Walter de la Mare: "Lovely"

The poetry of Walter de la Mare (1873-1956) always retained a Romantic and Victorian air.  Its diction, vocabulary, and subject matter may seem old-fashioned or archaic to some.  De la Mare certainly was not part of the "modernist" project.  All of this troubles me not.  The poetry is still there.

However, if -- for example -- you balk at the irony-free use of the word "lovely" in a poem, you had best steer clear of de la Mare's poetry.  For "lovely" is a word of which he was fond. 


That shining moon -- watched by that one faint star:
Sure now am I, beyond the fear of change,
The lovely in life is the familiar,
And only the lovelier for continuing strange.

Collected Poems (Faber and Faber 1979), page 266.

This is the final stanza of "Fare Well":

Look thy last on all things lovely,
Every hour.  Let no night
Seal thy sense in deathly slumber
     Till to delight
Thou have paid thy utmost blessing;
Since that all things thou wouldst praise
Beauty took from those who loved them
     In other days.

Collected Poems, page 124.


The longed-for summer goes;
Dwindles away
To its last rose,
Its narrowest day.

No heaven-sweet air but must die;
Softlier float
Breathe lingeringly
Its final note.

Oh, what dull truths to tell!
Now is the all-sufficing all
Wherein to love the lovely well,
Whate'er befall.

Collected Poems, page 437.


Nige said...

Have you come across this extraordinary little poem of his?

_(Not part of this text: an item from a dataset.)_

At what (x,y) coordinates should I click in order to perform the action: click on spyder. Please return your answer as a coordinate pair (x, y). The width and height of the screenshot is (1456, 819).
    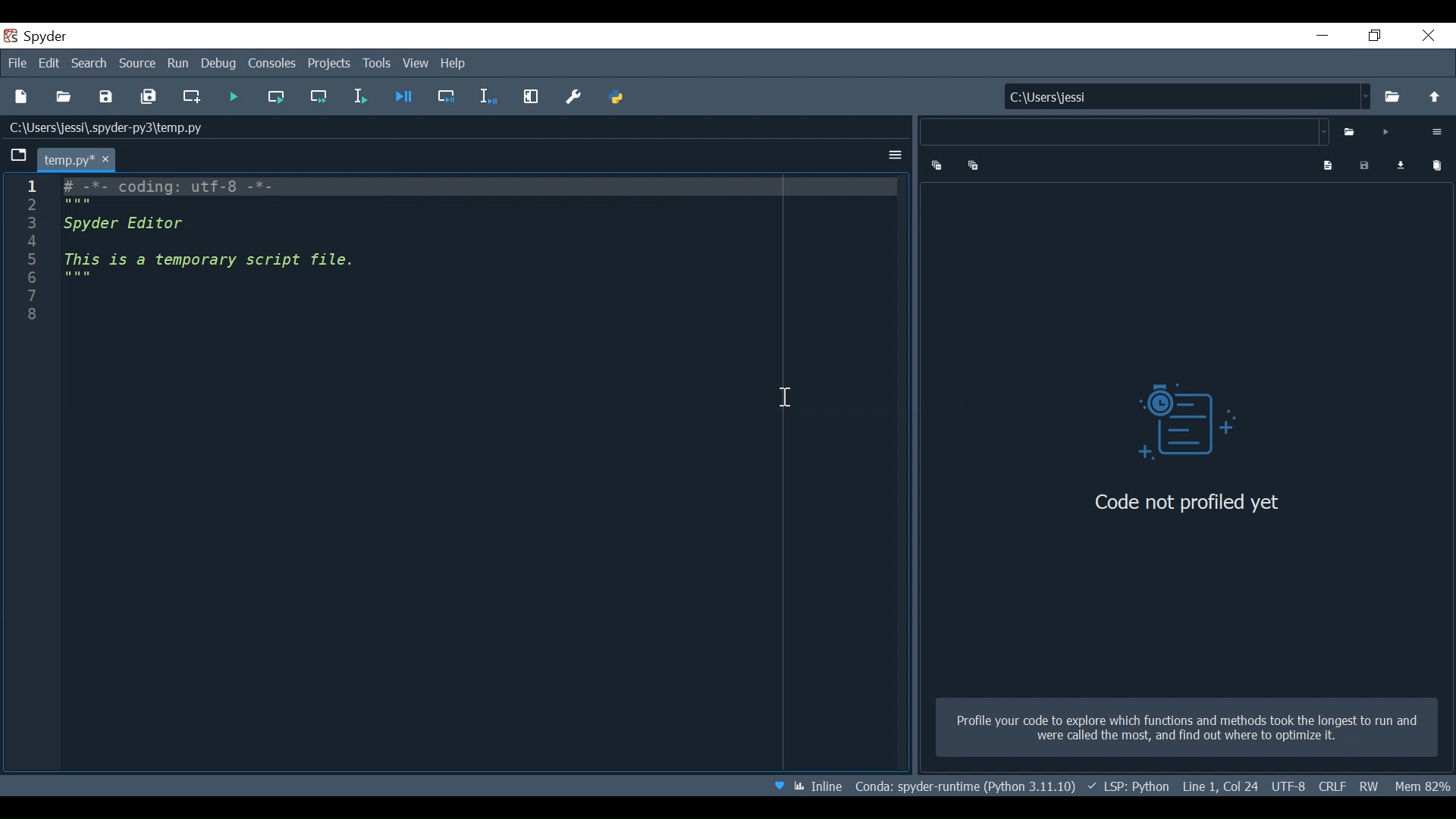
    Looking at the image, I should click on (53, 35).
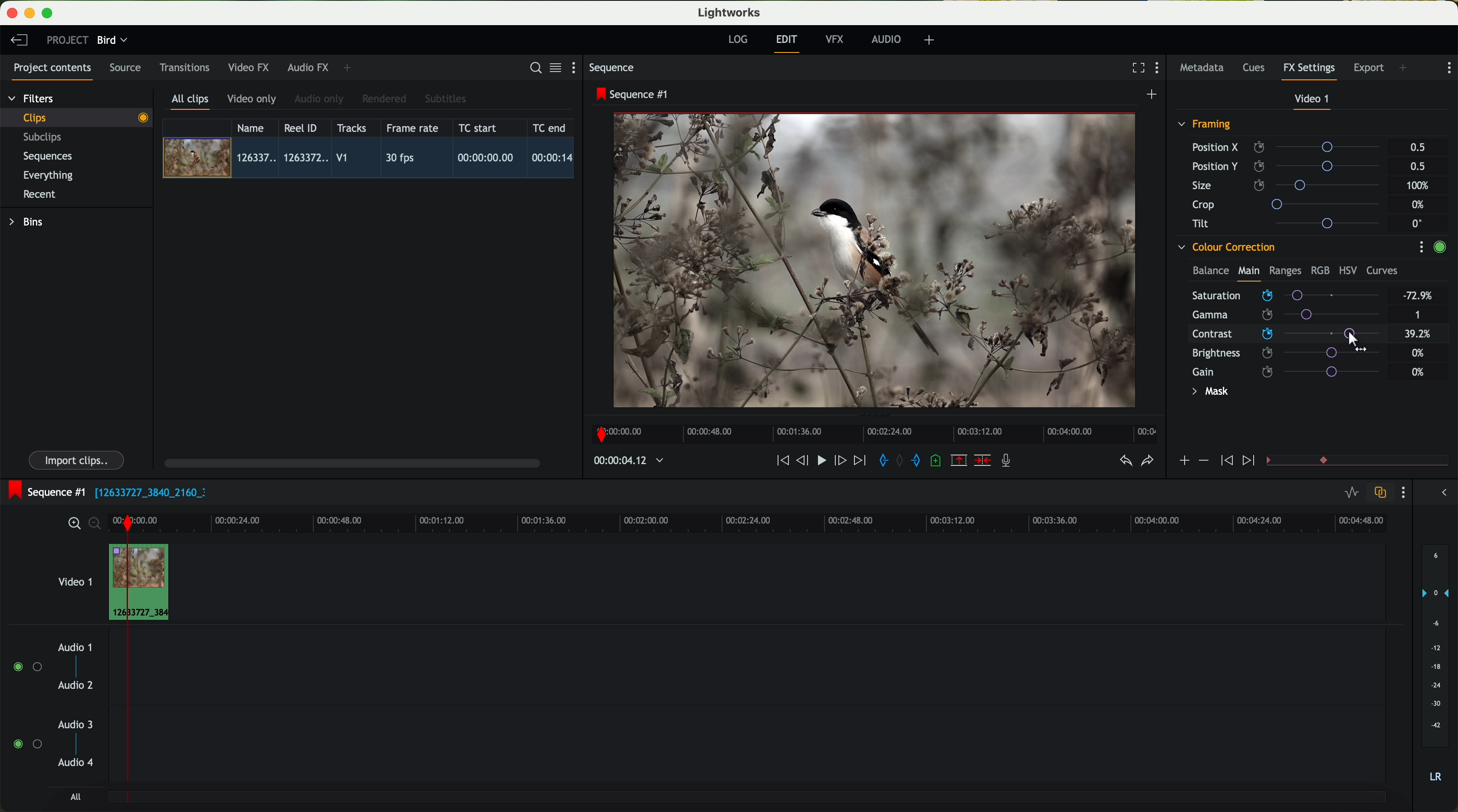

'What is the world, O soldiers?
It is I:
I, this incessant snow,
This northern sky;
Soldiers, this solitude
Through which we go
Is I.'

Stephen Pentz said...

Nige: Thank you once again for visiting and for commenting. Yes, I was aware of "Napoleon" -- and I agree with you that it is indeed extraordinary. Of all the millions of words written about Napoleon, de la Mare captures his essence (and the essence of any megalomaniac, perhaps) in seven brief lines, doesn't he?